* _YOUR TASK_
Nothing in the data may be omitted; output it all verbatim.

Data entries
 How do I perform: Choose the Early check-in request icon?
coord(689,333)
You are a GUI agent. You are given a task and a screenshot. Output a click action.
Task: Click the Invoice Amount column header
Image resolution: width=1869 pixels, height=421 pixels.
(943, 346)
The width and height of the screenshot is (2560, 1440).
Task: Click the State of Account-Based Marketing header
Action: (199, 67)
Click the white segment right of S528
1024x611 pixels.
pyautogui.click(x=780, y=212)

* _RESULT OF THIS TASK_
 How do I perform: Choose the Early check-in request icon?
coord(689,333)
You are a GUI agent. You are given a task and a screenshot. Output a click action.
Task: Click the Invoice Amount column header
Image resolution: width=1869 pixels, height=421 pixels.
(943, 346)
The width and height of the screenshot is (2560, 1440).
Task: Click the State of Account-Based Marketing header
Action: (199, 67)
Click the white segment right of S528
1024x611 pixels.
pyautogui.click(x=780, y=212)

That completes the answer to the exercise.